Looking for the perfect hearty meal? Martha Stewart has given the perfect recipe for a filling Beef Bourguignon. The total preparation and cooking time takes about 3 hours and 15 minutes. But the preparation itself only takes 40 minutes. This meal will serve about 8 people, which is perfect for larger families or dinner parties.
- 3 pounds of boneless beef rump roast. They need to be cut into 1-inch pieces
- 8 ounces of button mushrooms. They need to be trimmed and quartered if they are too large
- 4 carrots, cut and peeled into 1-inch pieces
- 10 ounces of pearl onions. They need to be peeled
- 5 strips of bacon. It needs to be cut into ½ inch pieces
- 2 cups of low-sodium chicken broth
- 3 tablespoons of olive oil
- 2 tablespoons of all-purpose flour
- 1 tablespoon of butter, cut up
- 1 tablespoon of tomato paste
- 1 garlic clove. It needs to be smashed and peeled
- 1 bay leaf
- Ground pepper
- Coarse salt
- 3 cups of dry red cooking wine
- A large dutch oven
- Or a heavy pot with a lid
- Two plates
The first step to this delicious beef bourguignon is to preheat the oven to 350 degrees. Take the large dutch oven or pot and place the 2 tablespoons of olive oil in. Turn the burner on to medium-high heat. Once the oil is slightly heated, add the mushrooms to the pot. They need to be browned, which will take about 10 minutes. Once the mushrooms are done, take them out of the pot and place them onto the plate.
The next step is to season the beef. Use the salt and pepper to generously season the meat. Once you are done, add 1 tablespoon of oil to the pot that you cooked mushrooms in. Begin to brown the beef, doing it in batches. It will take about 2 to 3 minutes each batch. If the oil starts to run out add up to 1 tablespoon of oil per batch. Make sure to watch the pot to know when to add the oil.

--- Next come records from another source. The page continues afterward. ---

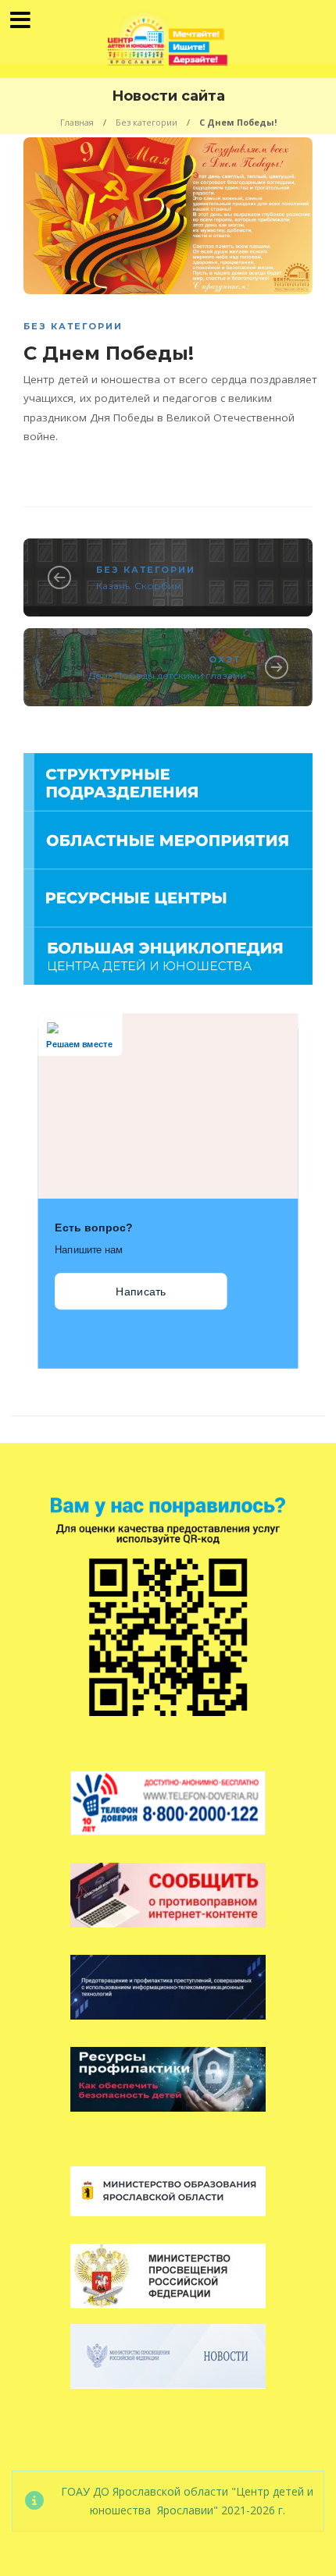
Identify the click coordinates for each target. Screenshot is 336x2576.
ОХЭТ (225, 659)
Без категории (146, 122)
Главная (77, 122)
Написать (141, 1292)
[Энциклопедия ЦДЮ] (168, 954)
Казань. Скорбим (138, 586)
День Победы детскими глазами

Once the beef is done cooking transfer it to the other plate. Save 1 tablespoon of fat in the pot and pour the rest of it out. This is when the bacon needs to be cooked. Add the bacon to the pot and cook for about 5 minutes or until the bacon is browned.
The tomato paste needs to be added next. Stir the bacon and tomato paste for about 30 seconds and then add the flour. Also stirring for 30 seconds to cook. Take the plate of beef and add it back to the pot. Add the wine, bay leaf, garlic, and broth. Bring the pot to a boil. Place the top on top of the pot and place the pot into the oven. This should be cooked for 1 ½ hours. Once the timer goes off, add the carrots and onions.
Continue to cook for another hour to an hour and a half (until the meat is tender). 15 minutes before the time is done, add the mushrooms to the pot. Once it is done cooking, remove the pot from the oven and stir the butter into the stew. Top it with parsley, serve and enjoy a delicious bowl of beef bourguignon.